Tony Compolo tells the story of a time when he was in another town on a business trip. He couldn’t sleep because of the time change and so he went on a walk and found a diner that was opened. He went in and decided to get something to eat. While he was sitting there, a group of women came in. He could tell by their conversation that they were prostitutes who were working and came in for a break and something to eat. He overheard one of them stating that tomorrow was her birthday. The rest didn’t seem to care and joked with her, asking her, “what do you want us to do? Throw you a party or something?” ”No,” the woman replied, “I’m just saying it’s my birthday, and why would I have a party? I never have had a birthday party…” The conversation changed to something more shallow and soon they all left. Tony got an idea and asked the guy behind the counter, Harry, if these women came in frequently? Harry replied that yes, they came in around the same time every night. Tony then asked, “what if we were to throw a birthday party for the one whose birthday is tomorrow!?” Harry loved the idea, even offering to bake the cake.
The next night came and Tony arrived early, decorating the diner with balloons and streamers, and a huge “Happy Birthday” banner. The diner staff were all there, and the cake was decorated, and they waited. Sure enough, about the regular time, the women could be heard nearing the diner. Everyone crouched down and got ready. As the women opened the door, everyone shouted “Surprise!! Happy Birthday!!” and began to sing Happy Birthday as the cake, with candles lit, was brought to the woman for her to make a wish and blow out the candles. But she just stood there. Her knees got wobbly and her friends helped her sit down. She began to cry. The Happy Birthday song soon ended, and the awkward silence began to build, so the cook told her to blow the candles out. But she couldn’t – finally Harry did it for her. Harry then told her to cut the cake, but she looked at Tony and askd, “Is it ok if I don’t cut the cake yet? Can I take it home? I want to show my mother.” Tony told her she could do what she wanted with it – it was her cake. And so she picked up the cake, stating that she would be back with it, and walked out the door. Everyone stood in stunned silence. Balloons and streamers still boasting celebration. No one knew what to do, so Tony, not knowing what else to say, asked, “Can we pray?” And so there in the diner, in the middle of the night, a prayer group of prostitutes, kitchen staff and Tony prayed for the woman who was celebrating her life. When Tony said “Amen”, Harry asked him, “you sound like you’re a preacher. What kind of church do you belong to?” And Tony replied, “The kind of church that throws birthday parties for whores at 3 o’clock in the morning.” To which Harry replied, “No you don’t, cuz if you did, I would go to a church like that…”
Wouldn’t we all?
(To hear the story from Tony Compolo, check it out here:)

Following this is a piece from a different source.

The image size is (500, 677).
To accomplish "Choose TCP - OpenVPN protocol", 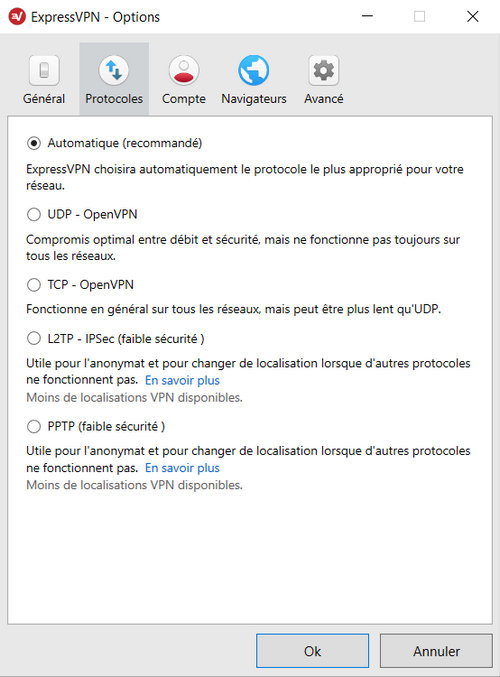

Think about it briefly: What is your church known for? Is it known for LOVE or for creating controversy? Is it known for being creative in ways to help others and relieve suffering, or is it stifling creativity and creating suffering? Is the church known for being inclusive in its LOVE to ALL humankind, or does it pick and choose who has the rights and authority to be within its ranks? If Jesus were to walk into our church today, would we recognize Him? Or have we already asked Him to leave our church hundreds of times, since He disguises Himself as “the least of these”…. (Matthew 25:40) In the next couple of posts, I will be sharing my thoughts along this subject and I invite you to join me in dreaming about what it would look like if we actually loved radically the way Jesus did! And maybe our dreams together can turn into a revolutionary reality of LOVE!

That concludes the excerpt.